WHAT IS NEEDED = In the records below, find the line with "Click the Sign" and the line with "Open the Top". Print both exactly, along with every line between them, and no other line.

RECORDS FOR THIS TASK =

Start of Block

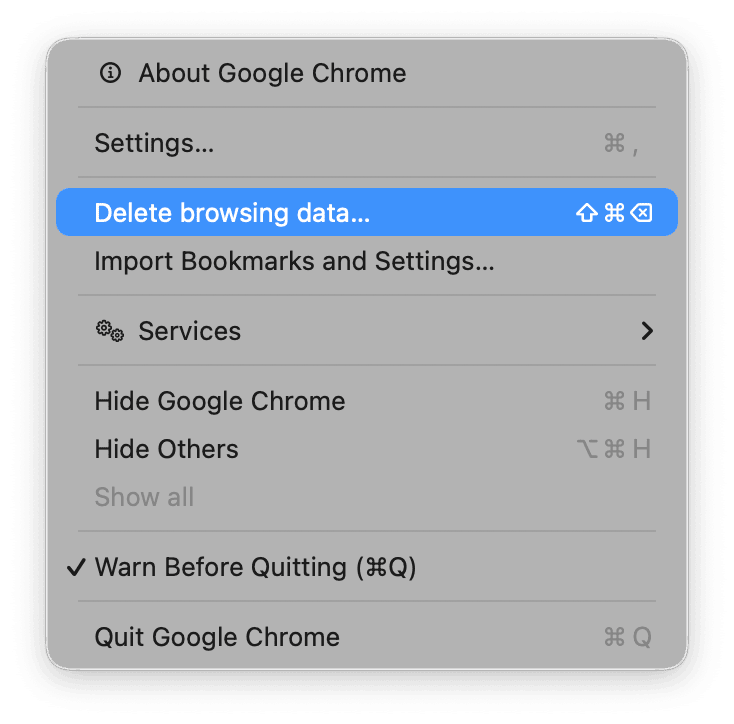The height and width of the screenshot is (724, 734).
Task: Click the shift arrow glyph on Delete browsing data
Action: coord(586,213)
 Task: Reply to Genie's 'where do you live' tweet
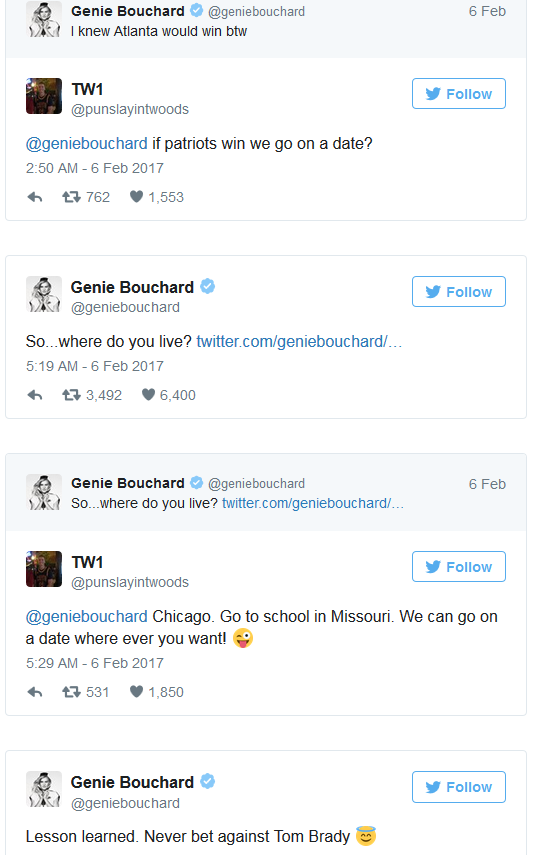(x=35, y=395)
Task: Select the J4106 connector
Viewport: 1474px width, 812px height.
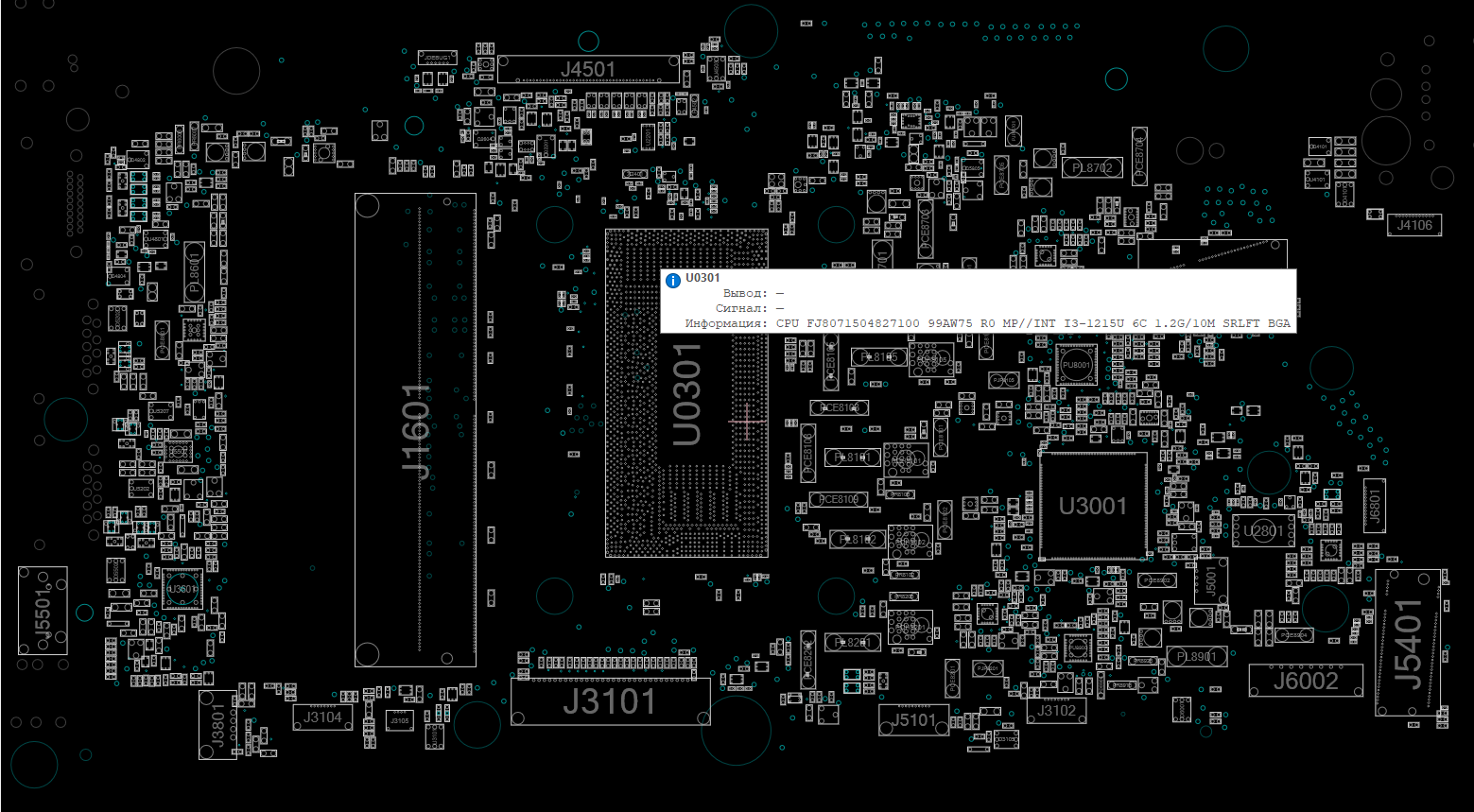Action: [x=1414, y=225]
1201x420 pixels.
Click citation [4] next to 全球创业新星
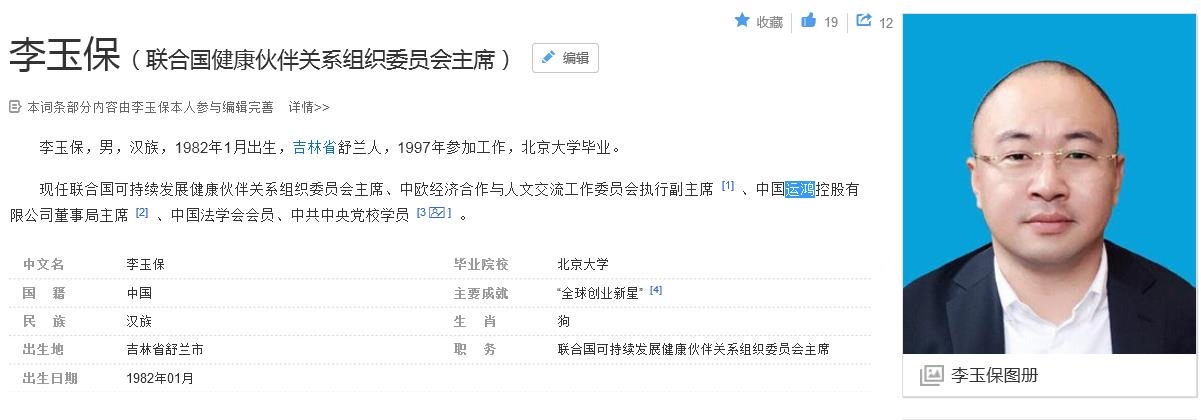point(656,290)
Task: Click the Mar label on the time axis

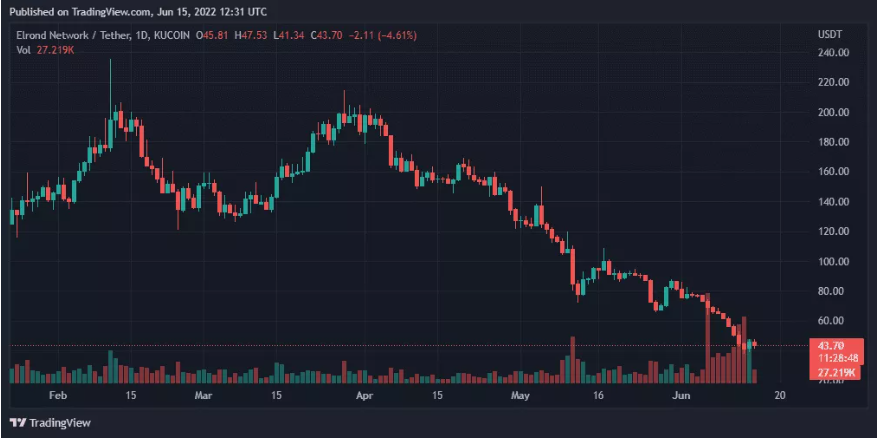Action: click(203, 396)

End of Block
Start of Block

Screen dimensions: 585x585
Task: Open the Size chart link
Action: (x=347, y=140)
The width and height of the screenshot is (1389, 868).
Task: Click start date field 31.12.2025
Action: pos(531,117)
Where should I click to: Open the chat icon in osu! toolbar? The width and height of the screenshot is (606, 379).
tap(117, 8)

End of Block
Start of Block

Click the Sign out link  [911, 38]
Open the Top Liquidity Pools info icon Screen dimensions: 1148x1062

End of Block

REPLY TO THE EXERCISE =
Click the Sign out link  [911, 38]
Open the Top Liquidity Pools info icon Screen dimensions: 1148x1062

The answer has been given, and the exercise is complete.